_WORK ITEM_
Nothing is to be left out: repeat every entry exactly as given.

● ● ● ● ● ● ●

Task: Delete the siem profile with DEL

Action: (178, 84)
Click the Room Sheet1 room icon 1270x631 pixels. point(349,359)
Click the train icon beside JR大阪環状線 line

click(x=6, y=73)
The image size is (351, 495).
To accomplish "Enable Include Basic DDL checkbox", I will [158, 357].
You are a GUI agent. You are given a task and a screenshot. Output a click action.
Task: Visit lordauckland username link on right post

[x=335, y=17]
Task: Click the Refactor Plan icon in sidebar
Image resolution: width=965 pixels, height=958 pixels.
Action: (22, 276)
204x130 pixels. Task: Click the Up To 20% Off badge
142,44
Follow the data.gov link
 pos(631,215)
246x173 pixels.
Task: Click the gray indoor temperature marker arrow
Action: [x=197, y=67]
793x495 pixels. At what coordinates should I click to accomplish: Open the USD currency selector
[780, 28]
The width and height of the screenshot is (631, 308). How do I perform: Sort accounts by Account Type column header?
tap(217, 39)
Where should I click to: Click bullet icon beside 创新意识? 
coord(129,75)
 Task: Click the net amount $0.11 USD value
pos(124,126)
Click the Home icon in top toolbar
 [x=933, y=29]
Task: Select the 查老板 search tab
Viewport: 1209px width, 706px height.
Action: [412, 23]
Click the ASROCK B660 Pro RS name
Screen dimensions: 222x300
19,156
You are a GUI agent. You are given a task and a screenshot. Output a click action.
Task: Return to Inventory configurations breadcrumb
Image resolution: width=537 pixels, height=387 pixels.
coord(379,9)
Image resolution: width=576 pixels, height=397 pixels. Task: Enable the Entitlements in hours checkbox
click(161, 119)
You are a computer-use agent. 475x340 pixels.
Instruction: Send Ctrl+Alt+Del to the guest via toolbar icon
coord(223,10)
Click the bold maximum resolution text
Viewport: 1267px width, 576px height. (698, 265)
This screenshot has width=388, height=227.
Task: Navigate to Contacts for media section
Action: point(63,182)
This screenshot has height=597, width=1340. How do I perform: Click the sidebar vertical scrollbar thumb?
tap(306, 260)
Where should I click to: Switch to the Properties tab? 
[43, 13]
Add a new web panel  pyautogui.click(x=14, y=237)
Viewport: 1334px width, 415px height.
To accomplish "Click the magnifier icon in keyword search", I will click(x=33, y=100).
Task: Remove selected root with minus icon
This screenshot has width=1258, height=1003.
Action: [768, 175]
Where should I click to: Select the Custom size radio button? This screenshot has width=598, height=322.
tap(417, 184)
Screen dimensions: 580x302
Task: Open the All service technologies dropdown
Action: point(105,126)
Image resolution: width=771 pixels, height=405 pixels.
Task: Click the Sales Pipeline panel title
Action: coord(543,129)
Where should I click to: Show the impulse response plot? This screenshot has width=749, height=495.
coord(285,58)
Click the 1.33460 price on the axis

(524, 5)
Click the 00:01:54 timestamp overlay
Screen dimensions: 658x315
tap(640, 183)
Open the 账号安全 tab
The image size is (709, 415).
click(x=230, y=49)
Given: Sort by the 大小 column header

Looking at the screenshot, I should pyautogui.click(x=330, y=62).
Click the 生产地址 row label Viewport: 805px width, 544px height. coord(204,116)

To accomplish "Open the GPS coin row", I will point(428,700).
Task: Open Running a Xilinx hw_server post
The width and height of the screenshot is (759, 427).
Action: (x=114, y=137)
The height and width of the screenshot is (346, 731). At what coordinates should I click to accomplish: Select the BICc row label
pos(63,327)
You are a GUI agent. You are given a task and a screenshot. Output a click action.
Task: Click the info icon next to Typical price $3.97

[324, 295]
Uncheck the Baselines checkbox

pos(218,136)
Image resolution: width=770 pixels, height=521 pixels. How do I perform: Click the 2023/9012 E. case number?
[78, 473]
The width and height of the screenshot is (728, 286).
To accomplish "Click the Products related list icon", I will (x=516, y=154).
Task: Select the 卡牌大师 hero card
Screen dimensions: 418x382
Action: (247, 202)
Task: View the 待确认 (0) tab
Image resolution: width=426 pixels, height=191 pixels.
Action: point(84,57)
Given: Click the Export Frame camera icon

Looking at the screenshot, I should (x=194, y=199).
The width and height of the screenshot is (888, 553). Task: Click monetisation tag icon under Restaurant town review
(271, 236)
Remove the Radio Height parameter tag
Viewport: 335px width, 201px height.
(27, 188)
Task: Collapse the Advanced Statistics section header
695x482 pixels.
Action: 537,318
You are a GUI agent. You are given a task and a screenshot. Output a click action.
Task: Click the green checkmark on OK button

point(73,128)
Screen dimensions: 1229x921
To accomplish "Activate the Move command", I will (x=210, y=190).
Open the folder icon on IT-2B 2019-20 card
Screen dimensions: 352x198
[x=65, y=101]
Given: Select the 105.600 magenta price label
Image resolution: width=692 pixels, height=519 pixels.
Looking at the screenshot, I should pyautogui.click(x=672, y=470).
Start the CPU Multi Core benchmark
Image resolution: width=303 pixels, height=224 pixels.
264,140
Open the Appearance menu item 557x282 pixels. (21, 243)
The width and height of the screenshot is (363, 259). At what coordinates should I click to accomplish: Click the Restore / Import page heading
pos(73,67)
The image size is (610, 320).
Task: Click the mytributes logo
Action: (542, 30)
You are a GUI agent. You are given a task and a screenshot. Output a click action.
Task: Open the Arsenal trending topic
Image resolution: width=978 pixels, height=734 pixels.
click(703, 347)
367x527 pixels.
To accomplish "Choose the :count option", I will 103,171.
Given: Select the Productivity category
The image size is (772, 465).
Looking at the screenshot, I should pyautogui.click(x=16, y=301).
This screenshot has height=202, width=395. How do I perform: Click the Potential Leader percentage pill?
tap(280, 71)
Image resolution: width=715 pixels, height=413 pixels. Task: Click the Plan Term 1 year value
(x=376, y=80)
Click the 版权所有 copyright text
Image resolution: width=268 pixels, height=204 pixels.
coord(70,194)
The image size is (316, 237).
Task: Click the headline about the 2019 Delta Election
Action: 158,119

● ● ● ● ● ● ●

_TASK SOLUTION_
Task: Delete the siem profile with DEL

Action: (178, 84)
Click the Room Sheet1 room icon 1270x631 pixels. point(349,359)
Click the train icon beside JR大阪環状線 line

click(x=6, y=73)
The image size is (351, 495).
To accomplish "Enable Include Basic DDL checkbox", I will [158, 357].
You are a GUI agent. You are given a task and a screenshot. Output a click action.
Task: Visit lordauckland username link on right post

[x=335, y=17]
Task: Click the Refactor Plan icon in sidebar
Image resolution: width=965 pixels, height=958 pixels.
Action: (22, 276)
204x130 pixels. Task: Click the Up To 20% Off badge
142,44
Follow the data.gov link
 pos(631,215)
246x173 pixels.
Task: Click the gray indoor temperature marker arrow
Action: [x=197, y=67]
793x495 pixels. At what coordinates should I click to accomplish: Open the USD currency selector
[780, 28]
The width and height of the screenshot is (631, 308). How do I perform: Sort accounts by Account Type column header?
tap(217, 39)
Where should I click to: Click bullet icon beside 创新意识? 
coord(129,75)
 Task: Click the net amount $0.11 USD value
pos(124,126)
Click the Home icon in top toolbar
 [x=933, y=29]
Task: Select the 查老板 search tab
Viewport: 1209px width, 706px height.
Action: [412, 23]
Click the ASROCK B660 Pro RS name
Screen dimensions: 222x300
19,156
You are a GUI agent. You are given a task and a screenshot. Output a click action.
Task: Return to Inventory configurations breadcrumb
Image resolution: width=537 pixels, height=387 pixels.
coord(379,9)
Image resolution: width=576 pixels, height=397 pixels. Task: Enable the Entitlements in hours checkbox
click(161, 119)
You are a computer-use agent. 475x340 pixels.
Instruction: Send Ctrl+Alt+Del to the guest via toolbar icon
coord(223,10)
Click the bold maximum resolution text
Viewport: 1267px width, 576px height. (698, 265)
This screenshot has width=388, height=227.
Task: Navigate to Contacts for media section
Action: point(63,182)
This screenshot has height=597, width=1340. How do I perform: Click the sidebar vertical scrollbar thumb?
tap(306, 260)
Where should I click to: Switch to the Properties tab? 
[43, 13]
Add a new web panel  pyautogui.click(x=14, y=237)
Viewport: 1334px width, 415px height.
To accomplish "Click the magnifier icon in keyword search", I will click(x=33, y=100).
Task: Remove selected root with minus icon
This screenshot has width=1258, height=1003.
Action: [768, 175]
Where should I click to: Select the Custom size radio button? This screenshot has width=598, height=322.
tap(417, 184)
Screen dimensions: 580x302
Task: Open the All service technologies dropdown
Action: point(105,126)
Image resolution: width=771 pixels, height=405 pixels.
Task: Click the Sales Pipeline panel title
Action: coord(543,129)
Where should I click to: Show the impulse response plot? This screenshot has width=749, height=495.
coord(285,58)
Click the 1.33460 price on the axis

(524, 5)
Click the 00:01:54 timestamp overlay
Screen dimensions: 658x315
tap(640, 183)
Open the 账号安全 tab
The image size is (709, 415).
click(x=230, y=49)
Given: Sort by the 大小 column header

Looking at the screenshot, I should pyautogui.click(x=330, y=62).
Click the 生产地址 row label Viewport: 805px width, 544px height. coord(204,116)

To accomplish "Open the GPS coin row", I will point(428,700).
Task: Open Running a Xilinx hw_server post
The width and height of the screenshot is (759, 427).
Action: (x=114, y=137)
The height and width of the screenshot is (346, 731). At what coordinates should I click to accomplish: Select the BICc row label
pos(63,327)
You are a GUI agent. You are given a task and a screenshot. Output a click action.
Task: Click the info icon next to Typical price $3.97

[324, 295]
Uncheck the Baselines checkbox

pos(218,136)
Image resolution: width=770 pixels, height=521 pixels. How do I perform: Click the 2023/9012 E. case number?
[78, 473]
The width and height of the screenshot is (728, 286).
To accomplish "Click the Products related list icon", I will (x=516, y=154).
Task: Select the 卡牌大师 hero card
Screen dimensions: 418x382
Action: (247, 202)
Task: View the 待确认 (0) tab
Image resolution: width=426 pixels, height=191 pixels.
Action: point(84,57)
Given: Click the Export Frame camera icon

Looking at the screenshot, I should (x=194, y=199).
The width and height of the screenshot is (888, 553). Task: Click monetisation tag icon under Restaurant town review
(271, 236)
Remove the Radio Height parameter tag
Viewport: 335px width, 201px height.
(27, 188)
Task: Collapse the Advanced Statistics section header
695x482 pixels.
Action: 537,318
You are a GUI agent. You are given a task and a screenshot. Output a click action.
Task: Click the green checkmark on OK button

point(73,128)
Screen dimensions: 1229x921
To accomplish "Activate the Move command", I will (x=210, y=190).
Open the folder icon on IT-2B 2019-20 card
Screen dimensions: 352x198
[x=65, y=101]
Given: Select the 105.600 magenta price label
Image resolution: width=692 pixels, height=519 pixels.
Looking at the screenshot, I should pyautogui.click(x=672, y=470).
Start the CPU Multi Core benchmark
Image resolution: width=303 pixels, height=224 pixels.
264,140
Open the Appearance menu item 557x282 pixels. (21, 243)
The width and height of the screenshot is (363, 259). At what coordinates should I click to accomplish: Click the Restore / Import page heading
pos(73,67)
The image size is (610, 320).
Task: Click the mytributes logo
Action: (542, 30)
You are a GUI agent. You are given a task and a screenshot. Output a click action.
Task: Open the Arsenal trending topic
Image resolution: width=978 pixels, height=734 pixels.
click(703, 347)
367x527 pixels.
To accomplish "Choose the :count option", I will 103,171.
Given: Select the Productivity category
The image size is (772, 465).
Looking at the screenshot, I should pyautogui.click(x=16, y=301).
This screenshot has height=202, width=395. How do I perform: Click the Potential Leader percentage pill?
tap(280, 71)
Image resolution: width=715 pixels, height=413 pixels. Task: Click the Plan Term 1 year value
(x=376, y=80)
Click the 版权所有 copyright text
Image resolution: width=268 pixels, height=204 pixels.
coord(70,194)
The image size is (316, 237).
Task: Click the headline about the 2019 Delta Election
Action: 158,119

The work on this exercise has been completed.